I am coming to realize that my heart has slowly grown cold and hopeless over the past year or so. It is amazing how this can happen. Hope dies quietly. . . slowly. It slips away one doubt and disappointment at a time.
It was certainly not a conscience decision. I did not cognitively decide that I was giving up, sealing off my heart, protectively refusing to hope and dream. In fact, I did not even really realize it was happening.
However, rather than bravely and courageously persevering over the course of disappointments - I DID indeed seal off my heart. I built a wall of "protection" brick by brick, disappointment by disappointment. Though it felt safer to have no expectations, no dreams - in essence to stop trying - it was not.
Truth be told, deciding to hope is refusing to allow God in.
If He is the God of Hope and I refuse to hope, I refuse God.
Looking back, I can see it. The more I sealed myself off from hope, the more I sealed myself off from God.
Prayer was more like going through the motions than really sharing my heart.
Bible reading and study were sporadic and distant.
I chose silence over songs of praise.
As I continued to unknowingly push God away, He felt more and more distant.

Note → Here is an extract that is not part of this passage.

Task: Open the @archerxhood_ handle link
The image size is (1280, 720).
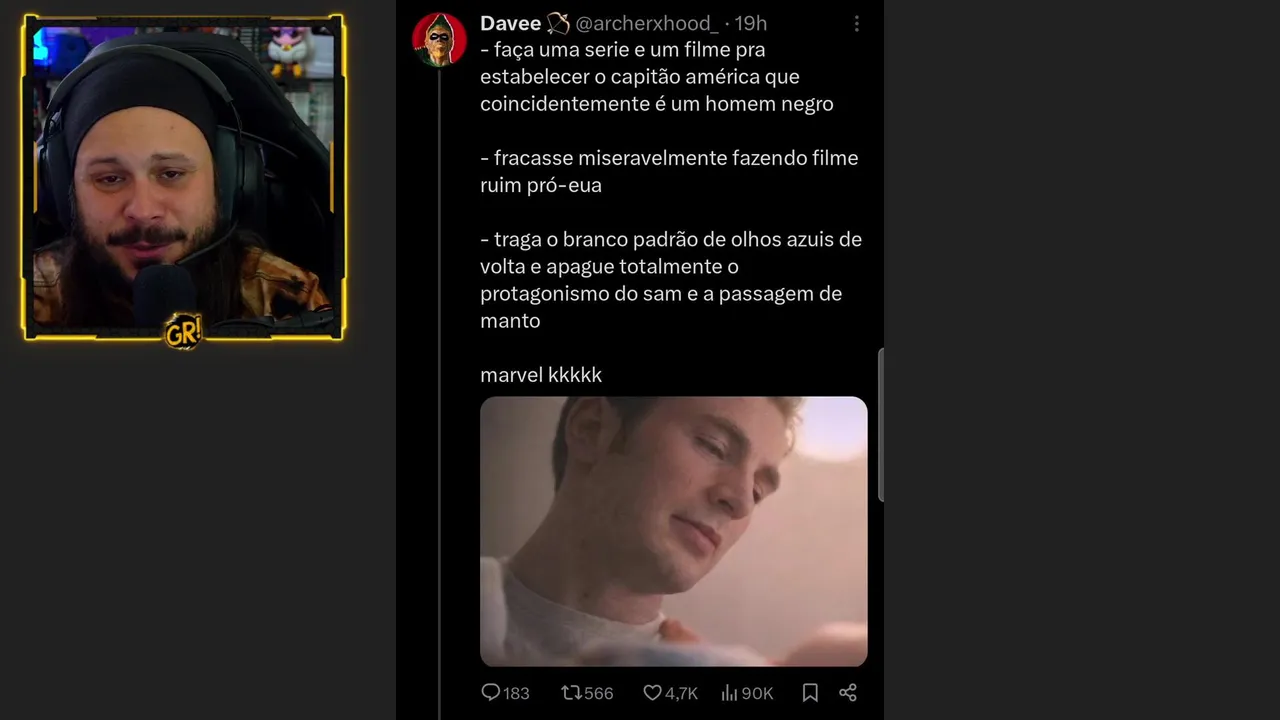Action: (647, 23)
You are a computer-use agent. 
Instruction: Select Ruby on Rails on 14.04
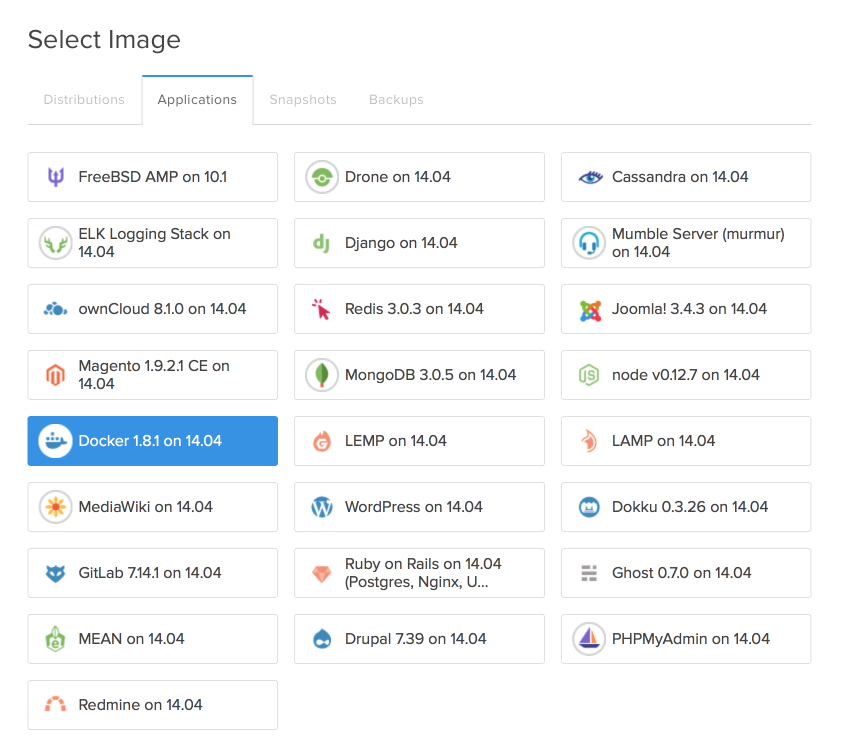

Fear, ambivalence, loss if identity, and confusion all crept in. And they grew and grew and grew.
I honestly did not realize just how far I had drifted away from God. I just knew I was tired, frustrated, struggling to discern His plan, lonely. . .
Thankfully, thankfully, thankfully, thankfully He pursued me.
How crazy is the love of God? I wander and He, the Holy One, pursues me.
He lead me to a Bible study, at a strange church, with a group of women I have never met. I don't do things like that - but I was desperate. I was scared, lost, and hopeless enough to try anything. I expected this to be a large study with many women. I expected to be able to be lost in the crowd, blend in, be anonymous.
I was wrong.
The study was small and intimate - 8 women. They allowed me to be anonymous, yet they patiently and lovingly drew me out.
The study had daily homework. The rule-follower in me "had" to do it daily. This restored a habit of daily Bible study. It was done out of pure duty at first, but slowly. . . slowly my heart began to soften. It began to be a time I looked toward with anticipation. Spending time with God began to be meaningful again.
He still felt distant.
I still felt confused - but I began to feel just the tiniest bit open again. My heart began to seek Him rather than run from Him.
This study ended, and I began another. On my own this time, I started and finished a one month devotional. I started to feel God drawing closer - or me drawing close to Him?
Verses started to stir in my soul.
I began a second devotional. This one requires daily prayer journaling. I have been setting my alarm daily and wake up very early, yet expectantly, sincerely looking forward to beginning each day with Him.
I feel my heart changing, coming alive again. I am starting to feel hopeful. I am beginning to dream. TO DREAM. To consider options, joyful, exciting options for my personal future. To believe that God may have more than duty for me, but hope and joy as well.
But it is choice.
I have to carefully and consciously choose to hope in Him.
It is not my knee-jerk, though it once was.
In fact last week, when I received some hopeful news, I realized just how unnatural hoping has become. When I received this hopeful news, my heart shut down. Instead of feeling anticipation, I felt dread. My whole spirit became poised for disappointment, rather than excitedly awaiting goodness.
In that moment, I felt Him whisper, "What are you going to do? Can you be courageous? Can you choose to hope and trust in me?"
It brought me to tears. (Which is not that unusual. Everything makes me cry this pregnancy!)
Could I be courageous enough to hope? Can I choose moment by moment to place my wholehearted trust in Him? Can I open my heart? Can I live with my spirit alive, expectant - risking disappointment - yet trusting that He can and will make all things beautiful in His time?
You know what?
I can.
I can choose hope. I can choose trust. I can choose joy.
It IS scary. It IS hard. But the alternative is harder. Life alone, sealed off, walled in feels safe. To expect nothing means you feel nothing. . . nothing. . . nothing! A life of nothing, is just that NOTHING!
And we were all created for so much more than that.
To be fully alive means I must take risks - and there is NO ONE more worthy of risking at all for than the One who gave it all for me.
So - I vow to continue to choose hope. One moment, one prayer, one thought at a time - believing that my God of Hope WILL fill me with great joy and peace as I trust in Him.